Entries shown START

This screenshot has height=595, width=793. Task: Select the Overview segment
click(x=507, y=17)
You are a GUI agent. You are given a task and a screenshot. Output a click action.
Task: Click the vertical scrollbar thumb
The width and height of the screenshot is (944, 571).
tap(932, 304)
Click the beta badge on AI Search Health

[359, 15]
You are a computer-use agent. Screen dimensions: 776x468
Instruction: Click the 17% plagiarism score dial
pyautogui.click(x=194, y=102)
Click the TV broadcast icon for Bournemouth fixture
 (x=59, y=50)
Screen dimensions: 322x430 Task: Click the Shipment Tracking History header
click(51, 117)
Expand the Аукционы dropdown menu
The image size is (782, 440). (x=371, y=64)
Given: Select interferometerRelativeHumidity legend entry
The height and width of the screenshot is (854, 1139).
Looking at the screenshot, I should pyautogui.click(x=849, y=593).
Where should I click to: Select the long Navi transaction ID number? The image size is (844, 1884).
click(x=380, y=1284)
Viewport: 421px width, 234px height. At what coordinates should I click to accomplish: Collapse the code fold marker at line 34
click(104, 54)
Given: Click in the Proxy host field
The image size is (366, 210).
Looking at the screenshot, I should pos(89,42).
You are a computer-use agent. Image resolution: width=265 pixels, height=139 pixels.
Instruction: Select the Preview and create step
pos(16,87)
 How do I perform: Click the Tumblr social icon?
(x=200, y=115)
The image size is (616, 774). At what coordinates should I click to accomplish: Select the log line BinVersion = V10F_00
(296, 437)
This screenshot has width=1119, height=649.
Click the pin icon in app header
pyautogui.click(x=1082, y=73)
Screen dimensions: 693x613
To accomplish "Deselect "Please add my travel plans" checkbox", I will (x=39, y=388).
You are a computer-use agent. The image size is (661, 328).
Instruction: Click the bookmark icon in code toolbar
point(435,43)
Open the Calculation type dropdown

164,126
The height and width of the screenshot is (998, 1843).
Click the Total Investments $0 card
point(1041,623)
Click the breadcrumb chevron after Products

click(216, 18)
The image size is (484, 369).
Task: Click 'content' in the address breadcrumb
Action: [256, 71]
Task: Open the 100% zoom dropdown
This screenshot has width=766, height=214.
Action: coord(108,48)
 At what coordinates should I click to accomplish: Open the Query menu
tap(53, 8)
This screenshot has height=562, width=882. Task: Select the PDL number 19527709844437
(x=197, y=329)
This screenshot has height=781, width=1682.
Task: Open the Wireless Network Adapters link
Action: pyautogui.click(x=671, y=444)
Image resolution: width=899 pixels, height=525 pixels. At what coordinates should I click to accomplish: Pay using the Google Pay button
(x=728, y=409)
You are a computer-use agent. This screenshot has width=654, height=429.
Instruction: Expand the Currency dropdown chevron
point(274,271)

Entries shown END

_Task:_
Your answer should be a single number: the count of lines in the entries that contain "computer".

_Solution:_
4